Gulyabani korkuları yokluyor arada karanlıklar
Ayrı bir köşede gece böcekleri senfonisi
Odamda bir gölge süzülüyor koynuma
Evimin tavanına mıhlıyor şimşek
Her biri geldiği gibi kayboluyor gece yakamozlarının.
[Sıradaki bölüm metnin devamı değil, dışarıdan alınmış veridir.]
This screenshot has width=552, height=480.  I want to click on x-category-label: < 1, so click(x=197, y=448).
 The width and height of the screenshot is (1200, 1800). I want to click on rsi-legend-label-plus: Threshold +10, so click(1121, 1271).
Acı fren sesiyle keskinleşiyor kulaklarım
Silkiniyorum dört yanımı sarmış bitkin hallerime
Bakışlarım kısa mesafelerde boğuluyor
O bildik eski şarkılar mırıldanıp
Uykusuz hallerime tuzaklar kuruyorum.
Alt kattan gıcırdıyor eski bahçe kapısı
Acaba diye aklımı kuşkuluyorum
Ellerimde soğuk soğuk terlerle
Kaderimi bekliyorum
Yıldızlar da solgun gökyüzünde
Ne Samanyolu ne de ay
Şehrimi istila etmiş karanlık
Hayat dediğin de zaten hepsi bir anlık.
Felsefe yapıyor bulanık aklım
Hesaplar karışık vadesi farklı
Şafak kızıla vurduğu demde
Gecenin ilmiğini çekeceğim az kaldı
Uykusuzluk sendromundan elde bu şiir kaldı.